En sciences de même. je ne veux point les dernières découvertes ; cela ne cultive point ; cela n'est pas mûr pour la méditation humaine. La culture générale refuse les primeurs et les nouveautés. je vois que nos amateurs se jettent sur la dernière idée comme sur la plus jeune symphonie. Votre boussole, mes amis, sera bientôt folle. L'homme de métier a trop d'avantages sur moi. Il m'étonne, me trouble et me déplace, par ces bruits singuliers qu'il incorpore à l'orchestre moderne, déjà surchargé ; indiscret déjà. Les jeunes musiciens ressemblent assez aux physiciens de la dernière minute, qui nous lancent des paradoxes sur les temps et les vitesses. Car, disent-ils, le temps n'est pas quelque chose d'unique, ni d'absolu ; c'était vrai pour certaines vitesses ; mais il n'en est plus ainsi quand les vitesses considérées sont de l'ordre de la vitesse de la lumière. C'est ainsi qu'il n'est plus évident que, quand deux points se rencontrent, la rencontre se fasse en même temps pour les deux points. Tel est le cri du canard dans une symphonie scythe ; cela étonne comme un bruit étranger. 

Ainsi les symphonistes de physique voudraient m'étonner ; mais je me bouche les oreilles. C'est le moment de relire les conférences de Tyndall sur la chaleur, ou les mémoires de Faraday concernant les phénomènes électromagnétiques. Cela est éprouvé ; cela tient bon. La bibliothèque dont je parlais devrait nous mettre en main de telles œuvres. Et je vous conseille, si vous voulez être sérieusement physicien pour vous-même, d'ouvrir quelque mémoire de ce genre sur une grande table, et de réaliser, de vos propres mains, les expériences qui y sont décrites. Une après l'autre. Oui ces vieilles expériences dont on dit : « Cela est bien connu », justement sans les avoir faites. Travail ingrat, qui ne permet point de briller à quelque dîner de Sorbonnagres. Mais patience. Laissez-moi conduire pendant dix ans mes rustiques travaux et mes lectures hors de mode, et les Sorbonnagres seront loin derrière.

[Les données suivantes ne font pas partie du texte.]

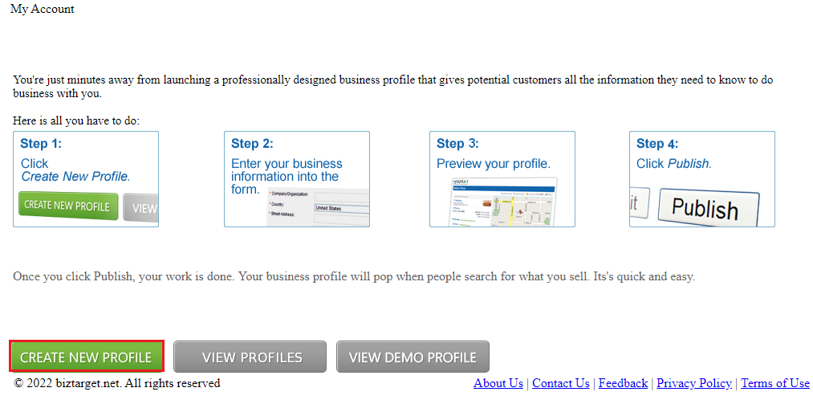Click the map preview picture in Step 3
Viewport: 813px width, 400px height.
point(503,203)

Que l'instruction n'est d'aucun parti

Faut-il se féliciter que nombre d'universités populaires, se disent profondément "politiques" ? N'y a-t-il pas une profonde contradiction à défendre la liberté de jugement, et dans le même mouvement, lui donner les fers de slogans divers? Stendhal disait qu'un bon raisonnement offense, en cela l'esprit libre sera toujours mauvais camarade. Et il est vrai que les enthousiasmes et les adhésions les plus légitimes s'insurgent des esprits portés au doute et à l'ironie ; faire le difficile sur les raisons, n'est-ce pas jouer le jeu de "l'ennemi"? Ce n'est toutefois pas dire que la libre pensée suppose l'apolitisme, mais plutôt qu'il convient, en toute chose, de faire la part de l'action et de la réflexion.  C'est du moins ce à quoi nous invite ici encore Alain dans ce Propos du Lundi 1er mai 1905.


Le Congrès des Universités populaires, auquel j’ai assisté en spectateur, m’a donné l’occasion de bien comprendre en quoi diffèrent la pensée et l’action. 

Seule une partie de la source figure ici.